Activity
Look through the records and copy every line in which "computer" appears.

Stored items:
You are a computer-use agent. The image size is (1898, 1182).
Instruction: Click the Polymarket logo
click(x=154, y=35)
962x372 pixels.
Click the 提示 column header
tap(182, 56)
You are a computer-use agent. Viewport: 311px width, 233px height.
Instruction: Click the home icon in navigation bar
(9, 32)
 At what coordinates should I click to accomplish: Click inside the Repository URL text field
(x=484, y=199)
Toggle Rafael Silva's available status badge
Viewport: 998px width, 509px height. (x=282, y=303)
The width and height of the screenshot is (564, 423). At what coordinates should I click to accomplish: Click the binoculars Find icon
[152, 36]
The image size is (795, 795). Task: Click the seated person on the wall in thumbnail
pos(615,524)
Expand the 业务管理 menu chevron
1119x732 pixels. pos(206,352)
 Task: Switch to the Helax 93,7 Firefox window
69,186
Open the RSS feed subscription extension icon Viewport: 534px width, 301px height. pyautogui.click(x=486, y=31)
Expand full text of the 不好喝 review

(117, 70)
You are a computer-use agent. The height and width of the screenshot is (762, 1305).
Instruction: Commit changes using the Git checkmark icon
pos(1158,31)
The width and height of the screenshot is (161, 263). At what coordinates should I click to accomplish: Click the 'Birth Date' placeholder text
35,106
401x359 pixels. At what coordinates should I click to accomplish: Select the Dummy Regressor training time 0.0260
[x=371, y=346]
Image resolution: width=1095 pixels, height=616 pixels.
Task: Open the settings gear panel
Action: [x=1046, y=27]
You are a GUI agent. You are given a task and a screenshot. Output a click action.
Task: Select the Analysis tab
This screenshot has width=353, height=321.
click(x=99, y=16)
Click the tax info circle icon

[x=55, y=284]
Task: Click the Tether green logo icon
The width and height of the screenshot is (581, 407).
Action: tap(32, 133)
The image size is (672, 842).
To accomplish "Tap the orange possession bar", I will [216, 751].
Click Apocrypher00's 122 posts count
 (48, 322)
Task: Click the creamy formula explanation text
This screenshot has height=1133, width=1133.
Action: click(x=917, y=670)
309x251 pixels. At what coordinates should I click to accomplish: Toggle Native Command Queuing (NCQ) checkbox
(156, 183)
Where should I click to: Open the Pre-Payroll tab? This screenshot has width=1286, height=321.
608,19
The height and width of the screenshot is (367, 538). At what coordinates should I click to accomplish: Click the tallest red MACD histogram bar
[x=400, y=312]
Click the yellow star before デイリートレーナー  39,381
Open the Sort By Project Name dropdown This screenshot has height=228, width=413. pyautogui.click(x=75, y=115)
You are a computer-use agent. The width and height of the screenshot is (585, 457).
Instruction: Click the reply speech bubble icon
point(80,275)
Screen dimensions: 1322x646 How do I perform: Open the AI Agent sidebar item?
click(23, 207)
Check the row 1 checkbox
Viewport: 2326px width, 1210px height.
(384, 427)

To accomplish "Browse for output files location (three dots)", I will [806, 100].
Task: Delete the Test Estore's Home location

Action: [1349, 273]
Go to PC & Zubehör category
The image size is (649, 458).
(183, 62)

Finished task
You are a computer-use agent. The image size is (1898, 1182).
You are a computer-use agent. Viewport: 311px width, 233px height.
You are a computer-use agent. The height and width of the screenshot is (762, 1305).
You are a computer-use agent. The width and height of the screenshot is (585, 457).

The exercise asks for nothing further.